The team, led by archeologist Kevin Colls, began their work by sifting through archives for possible records of grave disturbances or evidence that Shakespeare’s entire body might have been buried elsewhere, like a family crypt.

But the results of that search proved inconclusive, so Colls turned to radar imaging. After initial resistance from holy Trinity Church, the imaging began in 2014, bouncing radio waves off the contents beneath the grave to produce a topographical image.

To confirm what they were seeing looked abnormal, the researchers performed radar imaging on other graves at the same site too. The bottom half of Shakespeare’s grave looked just like the others, complete with air pockets symptomatic of the grave’s sinking over time. But the top half looked completely different – a clear indication to the team that contents from the grave had been removed and put back in place.

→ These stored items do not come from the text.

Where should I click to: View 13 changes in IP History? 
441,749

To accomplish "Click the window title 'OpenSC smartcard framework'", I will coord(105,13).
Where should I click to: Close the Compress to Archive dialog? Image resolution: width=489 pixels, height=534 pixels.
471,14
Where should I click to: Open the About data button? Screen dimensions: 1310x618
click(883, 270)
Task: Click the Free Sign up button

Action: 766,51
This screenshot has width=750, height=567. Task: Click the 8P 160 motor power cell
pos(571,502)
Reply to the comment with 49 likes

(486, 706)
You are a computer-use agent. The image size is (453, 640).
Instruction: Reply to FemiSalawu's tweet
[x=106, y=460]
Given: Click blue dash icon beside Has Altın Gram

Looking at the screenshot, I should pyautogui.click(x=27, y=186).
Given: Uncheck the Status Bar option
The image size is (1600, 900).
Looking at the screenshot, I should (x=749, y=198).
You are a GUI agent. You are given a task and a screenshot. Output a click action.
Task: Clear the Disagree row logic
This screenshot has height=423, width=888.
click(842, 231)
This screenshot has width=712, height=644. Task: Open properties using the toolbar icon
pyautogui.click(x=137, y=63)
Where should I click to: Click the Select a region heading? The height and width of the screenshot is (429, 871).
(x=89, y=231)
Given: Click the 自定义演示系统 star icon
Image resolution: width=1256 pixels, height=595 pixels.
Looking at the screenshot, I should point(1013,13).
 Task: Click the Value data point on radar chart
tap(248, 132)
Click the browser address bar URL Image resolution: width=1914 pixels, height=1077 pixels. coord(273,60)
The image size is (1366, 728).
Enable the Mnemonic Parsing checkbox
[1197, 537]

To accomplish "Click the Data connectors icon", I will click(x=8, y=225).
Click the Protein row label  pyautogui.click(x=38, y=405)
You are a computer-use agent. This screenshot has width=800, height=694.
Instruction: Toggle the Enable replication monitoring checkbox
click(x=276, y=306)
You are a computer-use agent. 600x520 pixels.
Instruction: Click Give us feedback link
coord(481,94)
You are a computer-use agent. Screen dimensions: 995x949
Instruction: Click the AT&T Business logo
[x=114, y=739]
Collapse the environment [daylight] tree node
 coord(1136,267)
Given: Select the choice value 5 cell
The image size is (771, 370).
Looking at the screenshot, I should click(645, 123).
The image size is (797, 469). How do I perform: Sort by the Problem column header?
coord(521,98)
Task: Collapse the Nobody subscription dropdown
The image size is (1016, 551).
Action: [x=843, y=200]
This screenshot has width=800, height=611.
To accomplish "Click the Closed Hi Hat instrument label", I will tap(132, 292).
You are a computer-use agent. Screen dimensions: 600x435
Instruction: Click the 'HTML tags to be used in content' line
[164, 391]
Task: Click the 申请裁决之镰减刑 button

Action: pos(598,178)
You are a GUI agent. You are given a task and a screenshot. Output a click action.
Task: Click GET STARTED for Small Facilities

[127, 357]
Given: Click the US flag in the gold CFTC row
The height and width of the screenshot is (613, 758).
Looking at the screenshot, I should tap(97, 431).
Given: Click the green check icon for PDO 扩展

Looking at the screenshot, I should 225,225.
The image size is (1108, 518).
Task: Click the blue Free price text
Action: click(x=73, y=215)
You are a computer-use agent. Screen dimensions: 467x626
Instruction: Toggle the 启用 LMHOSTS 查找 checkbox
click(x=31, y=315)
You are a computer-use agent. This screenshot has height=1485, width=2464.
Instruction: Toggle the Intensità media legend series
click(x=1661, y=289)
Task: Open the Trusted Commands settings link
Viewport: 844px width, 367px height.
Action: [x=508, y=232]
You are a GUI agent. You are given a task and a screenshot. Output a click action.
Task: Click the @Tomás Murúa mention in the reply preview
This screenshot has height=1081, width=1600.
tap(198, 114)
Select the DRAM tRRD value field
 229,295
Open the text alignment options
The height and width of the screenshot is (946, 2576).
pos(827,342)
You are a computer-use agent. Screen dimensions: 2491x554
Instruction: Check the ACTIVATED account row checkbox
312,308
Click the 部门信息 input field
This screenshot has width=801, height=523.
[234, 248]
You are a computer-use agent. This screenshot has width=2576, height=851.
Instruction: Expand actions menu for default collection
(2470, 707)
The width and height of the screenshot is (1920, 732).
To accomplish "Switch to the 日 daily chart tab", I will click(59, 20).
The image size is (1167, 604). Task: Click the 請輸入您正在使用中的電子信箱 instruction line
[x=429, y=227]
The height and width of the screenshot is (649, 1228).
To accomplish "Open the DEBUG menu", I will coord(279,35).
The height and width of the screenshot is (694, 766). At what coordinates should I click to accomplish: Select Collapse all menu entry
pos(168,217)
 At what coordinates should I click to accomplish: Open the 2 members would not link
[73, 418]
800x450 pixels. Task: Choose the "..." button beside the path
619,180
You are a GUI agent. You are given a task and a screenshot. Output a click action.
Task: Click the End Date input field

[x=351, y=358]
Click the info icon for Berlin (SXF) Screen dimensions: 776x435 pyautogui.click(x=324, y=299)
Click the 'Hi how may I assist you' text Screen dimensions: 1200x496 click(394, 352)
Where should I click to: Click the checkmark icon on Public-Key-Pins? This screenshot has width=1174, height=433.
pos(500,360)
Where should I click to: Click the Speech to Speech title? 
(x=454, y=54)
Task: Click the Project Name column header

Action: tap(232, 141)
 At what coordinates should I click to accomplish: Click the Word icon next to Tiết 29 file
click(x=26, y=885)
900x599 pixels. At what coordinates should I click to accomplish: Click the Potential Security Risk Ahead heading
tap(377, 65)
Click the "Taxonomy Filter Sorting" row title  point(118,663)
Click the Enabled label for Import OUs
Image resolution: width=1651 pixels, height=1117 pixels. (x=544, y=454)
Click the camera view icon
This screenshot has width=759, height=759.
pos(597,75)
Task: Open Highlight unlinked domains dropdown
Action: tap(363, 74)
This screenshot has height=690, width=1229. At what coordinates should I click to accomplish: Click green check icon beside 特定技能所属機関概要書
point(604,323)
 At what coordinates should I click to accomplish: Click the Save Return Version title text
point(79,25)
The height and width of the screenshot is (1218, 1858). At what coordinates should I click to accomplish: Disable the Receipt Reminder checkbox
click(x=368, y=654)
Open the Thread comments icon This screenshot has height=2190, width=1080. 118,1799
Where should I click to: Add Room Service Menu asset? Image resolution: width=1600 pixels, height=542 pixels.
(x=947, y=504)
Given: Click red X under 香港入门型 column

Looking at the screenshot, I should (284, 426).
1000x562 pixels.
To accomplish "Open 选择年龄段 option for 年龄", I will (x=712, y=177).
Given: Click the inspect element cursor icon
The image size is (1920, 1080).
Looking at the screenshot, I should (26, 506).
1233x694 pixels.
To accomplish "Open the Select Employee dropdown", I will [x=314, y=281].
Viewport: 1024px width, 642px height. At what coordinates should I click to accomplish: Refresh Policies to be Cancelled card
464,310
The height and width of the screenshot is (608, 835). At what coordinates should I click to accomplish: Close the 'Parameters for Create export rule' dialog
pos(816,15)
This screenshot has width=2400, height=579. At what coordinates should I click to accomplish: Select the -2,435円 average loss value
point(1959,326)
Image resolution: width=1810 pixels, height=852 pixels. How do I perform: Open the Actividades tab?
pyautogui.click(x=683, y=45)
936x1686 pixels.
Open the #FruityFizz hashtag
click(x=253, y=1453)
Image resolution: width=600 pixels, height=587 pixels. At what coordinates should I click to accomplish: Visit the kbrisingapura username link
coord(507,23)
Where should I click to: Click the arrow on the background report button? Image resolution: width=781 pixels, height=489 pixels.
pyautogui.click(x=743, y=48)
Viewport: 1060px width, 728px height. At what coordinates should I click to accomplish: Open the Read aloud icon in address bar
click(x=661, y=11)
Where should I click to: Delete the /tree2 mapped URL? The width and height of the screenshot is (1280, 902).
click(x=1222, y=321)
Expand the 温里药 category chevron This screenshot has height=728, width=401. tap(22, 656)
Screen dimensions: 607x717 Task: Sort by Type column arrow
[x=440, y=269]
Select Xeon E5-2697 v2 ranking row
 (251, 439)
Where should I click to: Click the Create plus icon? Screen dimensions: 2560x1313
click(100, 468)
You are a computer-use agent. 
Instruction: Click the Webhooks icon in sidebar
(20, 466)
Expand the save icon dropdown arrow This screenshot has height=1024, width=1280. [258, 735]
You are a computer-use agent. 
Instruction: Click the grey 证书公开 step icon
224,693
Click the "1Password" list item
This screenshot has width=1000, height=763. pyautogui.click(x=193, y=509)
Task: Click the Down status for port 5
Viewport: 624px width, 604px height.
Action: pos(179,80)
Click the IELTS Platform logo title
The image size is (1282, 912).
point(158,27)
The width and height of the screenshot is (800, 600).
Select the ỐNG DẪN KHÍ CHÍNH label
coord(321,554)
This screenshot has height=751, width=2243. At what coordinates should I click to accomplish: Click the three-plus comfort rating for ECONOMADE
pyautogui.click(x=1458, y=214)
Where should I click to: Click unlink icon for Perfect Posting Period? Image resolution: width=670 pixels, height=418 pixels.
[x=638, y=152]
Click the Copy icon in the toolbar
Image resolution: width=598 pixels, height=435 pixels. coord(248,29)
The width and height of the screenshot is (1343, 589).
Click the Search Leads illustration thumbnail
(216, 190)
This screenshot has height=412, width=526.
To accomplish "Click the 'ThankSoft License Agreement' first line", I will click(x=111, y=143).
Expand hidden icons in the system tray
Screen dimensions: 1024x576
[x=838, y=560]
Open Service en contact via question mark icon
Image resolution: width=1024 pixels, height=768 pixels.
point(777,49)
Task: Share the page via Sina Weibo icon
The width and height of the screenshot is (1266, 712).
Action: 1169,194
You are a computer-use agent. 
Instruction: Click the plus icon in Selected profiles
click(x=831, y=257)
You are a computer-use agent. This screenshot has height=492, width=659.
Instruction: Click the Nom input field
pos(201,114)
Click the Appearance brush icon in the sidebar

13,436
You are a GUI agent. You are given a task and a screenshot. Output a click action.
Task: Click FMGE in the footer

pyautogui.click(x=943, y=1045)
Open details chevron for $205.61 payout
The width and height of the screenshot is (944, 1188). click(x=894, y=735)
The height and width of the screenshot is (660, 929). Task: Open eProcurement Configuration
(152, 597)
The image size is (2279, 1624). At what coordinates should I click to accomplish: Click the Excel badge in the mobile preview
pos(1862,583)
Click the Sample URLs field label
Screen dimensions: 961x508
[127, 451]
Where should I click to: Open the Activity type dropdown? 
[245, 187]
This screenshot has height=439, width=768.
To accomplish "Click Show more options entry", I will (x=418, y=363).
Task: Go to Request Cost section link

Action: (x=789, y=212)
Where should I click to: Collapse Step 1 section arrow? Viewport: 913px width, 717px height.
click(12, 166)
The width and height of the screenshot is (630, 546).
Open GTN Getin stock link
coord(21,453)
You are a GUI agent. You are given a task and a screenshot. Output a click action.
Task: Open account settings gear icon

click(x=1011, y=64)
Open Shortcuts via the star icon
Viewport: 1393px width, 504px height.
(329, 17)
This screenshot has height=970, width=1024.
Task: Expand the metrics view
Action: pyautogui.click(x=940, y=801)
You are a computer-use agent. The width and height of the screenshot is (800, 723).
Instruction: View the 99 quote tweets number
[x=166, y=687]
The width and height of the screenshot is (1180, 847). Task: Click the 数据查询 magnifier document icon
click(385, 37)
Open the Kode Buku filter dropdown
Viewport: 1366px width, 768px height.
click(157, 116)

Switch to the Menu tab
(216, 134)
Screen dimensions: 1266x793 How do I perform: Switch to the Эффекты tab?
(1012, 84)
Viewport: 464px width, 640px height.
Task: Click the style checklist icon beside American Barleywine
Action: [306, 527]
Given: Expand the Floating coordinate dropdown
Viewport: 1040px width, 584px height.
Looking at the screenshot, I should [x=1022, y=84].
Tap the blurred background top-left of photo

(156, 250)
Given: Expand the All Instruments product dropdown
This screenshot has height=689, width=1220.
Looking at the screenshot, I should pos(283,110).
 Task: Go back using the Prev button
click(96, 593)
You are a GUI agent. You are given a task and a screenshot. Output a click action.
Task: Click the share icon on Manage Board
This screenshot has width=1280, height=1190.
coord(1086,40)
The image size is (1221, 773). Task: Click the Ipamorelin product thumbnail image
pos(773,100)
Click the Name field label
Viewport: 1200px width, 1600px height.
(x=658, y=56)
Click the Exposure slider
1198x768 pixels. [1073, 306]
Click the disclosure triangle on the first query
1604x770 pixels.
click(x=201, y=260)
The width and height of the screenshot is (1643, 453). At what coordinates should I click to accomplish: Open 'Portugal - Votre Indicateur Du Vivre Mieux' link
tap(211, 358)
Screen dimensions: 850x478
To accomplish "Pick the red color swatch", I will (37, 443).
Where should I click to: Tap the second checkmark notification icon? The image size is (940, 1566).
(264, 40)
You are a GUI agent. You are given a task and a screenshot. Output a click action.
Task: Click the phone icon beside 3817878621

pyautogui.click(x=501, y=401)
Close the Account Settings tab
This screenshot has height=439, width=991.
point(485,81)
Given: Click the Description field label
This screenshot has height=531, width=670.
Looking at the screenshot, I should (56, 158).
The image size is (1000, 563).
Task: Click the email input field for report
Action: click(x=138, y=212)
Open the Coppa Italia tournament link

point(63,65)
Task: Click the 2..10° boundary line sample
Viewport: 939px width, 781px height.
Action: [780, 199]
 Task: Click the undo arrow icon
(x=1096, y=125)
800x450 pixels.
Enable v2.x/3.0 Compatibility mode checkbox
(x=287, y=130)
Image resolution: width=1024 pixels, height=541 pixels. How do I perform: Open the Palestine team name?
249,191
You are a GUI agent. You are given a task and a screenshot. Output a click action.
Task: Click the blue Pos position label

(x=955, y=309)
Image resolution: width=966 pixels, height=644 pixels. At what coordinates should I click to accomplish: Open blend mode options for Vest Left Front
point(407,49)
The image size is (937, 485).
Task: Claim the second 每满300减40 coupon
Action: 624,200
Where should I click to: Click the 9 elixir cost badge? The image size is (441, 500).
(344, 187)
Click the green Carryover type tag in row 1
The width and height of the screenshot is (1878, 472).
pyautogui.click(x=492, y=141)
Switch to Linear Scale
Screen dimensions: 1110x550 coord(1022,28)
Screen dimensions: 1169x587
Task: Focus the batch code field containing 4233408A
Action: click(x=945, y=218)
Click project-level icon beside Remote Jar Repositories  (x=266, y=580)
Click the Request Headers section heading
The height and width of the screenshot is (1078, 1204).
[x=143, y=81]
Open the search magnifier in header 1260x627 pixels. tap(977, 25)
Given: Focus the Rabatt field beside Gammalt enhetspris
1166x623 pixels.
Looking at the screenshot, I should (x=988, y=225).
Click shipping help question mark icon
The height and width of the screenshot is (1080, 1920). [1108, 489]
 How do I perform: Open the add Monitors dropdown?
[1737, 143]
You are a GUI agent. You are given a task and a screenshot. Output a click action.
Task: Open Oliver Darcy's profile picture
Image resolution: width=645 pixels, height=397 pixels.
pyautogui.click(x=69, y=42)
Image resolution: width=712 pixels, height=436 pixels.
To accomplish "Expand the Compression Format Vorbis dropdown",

The results of their research will be broadcast this weekend in a documentary produced with the BBC.

But who stole Shakespeare’s skull? The researchers have a guess. In the late 1800s, a magazine article appeared detailing a 1794 grave robbery by a doctor named Frank Chambers, who made off with the playwright’s skull.

The tone of the article sounded flippant, which caused the researchers and many before them to dismiss the story it recounted. But as the team looked closer, details of the story checked out. They researched the names of Chambers’s supposed accomplices, the inns they checked into before and after the theft, and the depth to which they dug. Everything appeared correct.

"If the grave-robbing account is a made-up story," Colls told the New York Times, "then it’s unbelievably accurate in all its details."

As for why a doctor would want the skull of a legendary genius, there is another easy answer. The late 1700s saw the rise of phrenology, a pseudoscientific quest for clues of intelligence in the size and shape of people’s heads.